What the task requires: Say how many lines in the entries below have the word "under" in them, giving only the number.

Collected data entries:
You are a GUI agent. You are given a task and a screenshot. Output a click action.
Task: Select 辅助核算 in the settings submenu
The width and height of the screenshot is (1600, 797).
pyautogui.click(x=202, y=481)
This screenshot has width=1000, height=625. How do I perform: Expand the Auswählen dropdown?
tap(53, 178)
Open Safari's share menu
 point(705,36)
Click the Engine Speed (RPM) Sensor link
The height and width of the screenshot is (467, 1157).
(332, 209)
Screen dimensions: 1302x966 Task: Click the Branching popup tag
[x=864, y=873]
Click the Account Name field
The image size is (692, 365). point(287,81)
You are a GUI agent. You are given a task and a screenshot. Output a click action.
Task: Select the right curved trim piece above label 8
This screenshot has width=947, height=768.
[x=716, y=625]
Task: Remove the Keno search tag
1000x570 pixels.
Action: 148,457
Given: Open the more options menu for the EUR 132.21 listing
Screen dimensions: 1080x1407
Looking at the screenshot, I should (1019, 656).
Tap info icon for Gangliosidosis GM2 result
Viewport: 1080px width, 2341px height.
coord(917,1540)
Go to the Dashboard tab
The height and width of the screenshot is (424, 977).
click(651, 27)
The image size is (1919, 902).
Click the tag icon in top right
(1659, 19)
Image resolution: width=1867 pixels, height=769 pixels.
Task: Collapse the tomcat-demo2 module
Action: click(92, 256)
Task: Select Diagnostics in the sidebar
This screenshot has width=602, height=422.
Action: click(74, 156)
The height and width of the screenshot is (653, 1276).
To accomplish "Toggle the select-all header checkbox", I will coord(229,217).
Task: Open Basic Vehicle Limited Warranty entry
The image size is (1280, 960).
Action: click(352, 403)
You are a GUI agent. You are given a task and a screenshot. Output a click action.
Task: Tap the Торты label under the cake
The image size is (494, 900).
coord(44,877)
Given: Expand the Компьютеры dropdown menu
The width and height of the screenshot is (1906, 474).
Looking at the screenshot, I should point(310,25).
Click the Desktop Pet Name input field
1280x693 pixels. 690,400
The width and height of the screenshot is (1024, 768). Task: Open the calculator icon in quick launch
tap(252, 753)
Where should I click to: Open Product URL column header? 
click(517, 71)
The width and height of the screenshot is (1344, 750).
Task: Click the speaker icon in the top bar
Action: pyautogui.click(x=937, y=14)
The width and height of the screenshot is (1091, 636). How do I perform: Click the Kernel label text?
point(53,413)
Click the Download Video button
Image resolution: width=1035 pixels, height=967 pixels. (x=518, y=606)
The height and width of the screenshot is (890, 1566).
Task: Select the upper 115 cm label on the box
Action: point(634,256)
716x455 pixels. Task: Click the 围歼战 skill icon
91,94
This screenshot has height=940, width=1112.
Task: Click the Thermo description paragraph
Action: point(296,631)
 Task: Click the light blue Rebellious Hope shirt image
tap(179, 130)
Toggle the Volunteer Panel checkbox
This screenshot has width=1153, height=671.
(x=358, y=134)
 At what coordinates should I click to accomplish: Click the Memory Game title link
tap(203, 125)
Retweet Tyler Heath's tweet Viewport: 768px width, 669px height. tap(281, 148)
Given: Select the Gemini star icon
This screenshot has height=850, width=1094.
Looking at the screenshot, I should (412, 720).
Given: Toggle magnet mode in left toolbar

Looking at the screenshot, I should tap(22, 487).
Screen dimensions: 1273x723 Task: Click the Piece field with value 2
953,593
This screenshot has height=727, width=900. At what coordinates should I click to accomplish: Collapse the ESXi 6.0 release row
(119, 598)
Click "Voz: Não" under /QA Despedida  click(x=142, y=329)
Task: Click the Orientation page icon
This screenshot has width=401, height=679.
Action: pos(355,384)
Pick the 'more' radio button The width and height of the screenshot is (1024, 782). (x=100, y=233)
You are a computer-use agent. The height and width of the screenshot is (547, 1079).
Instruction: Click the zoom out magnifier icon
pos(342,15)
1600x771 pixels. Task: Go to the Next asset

Answer to this problem: 2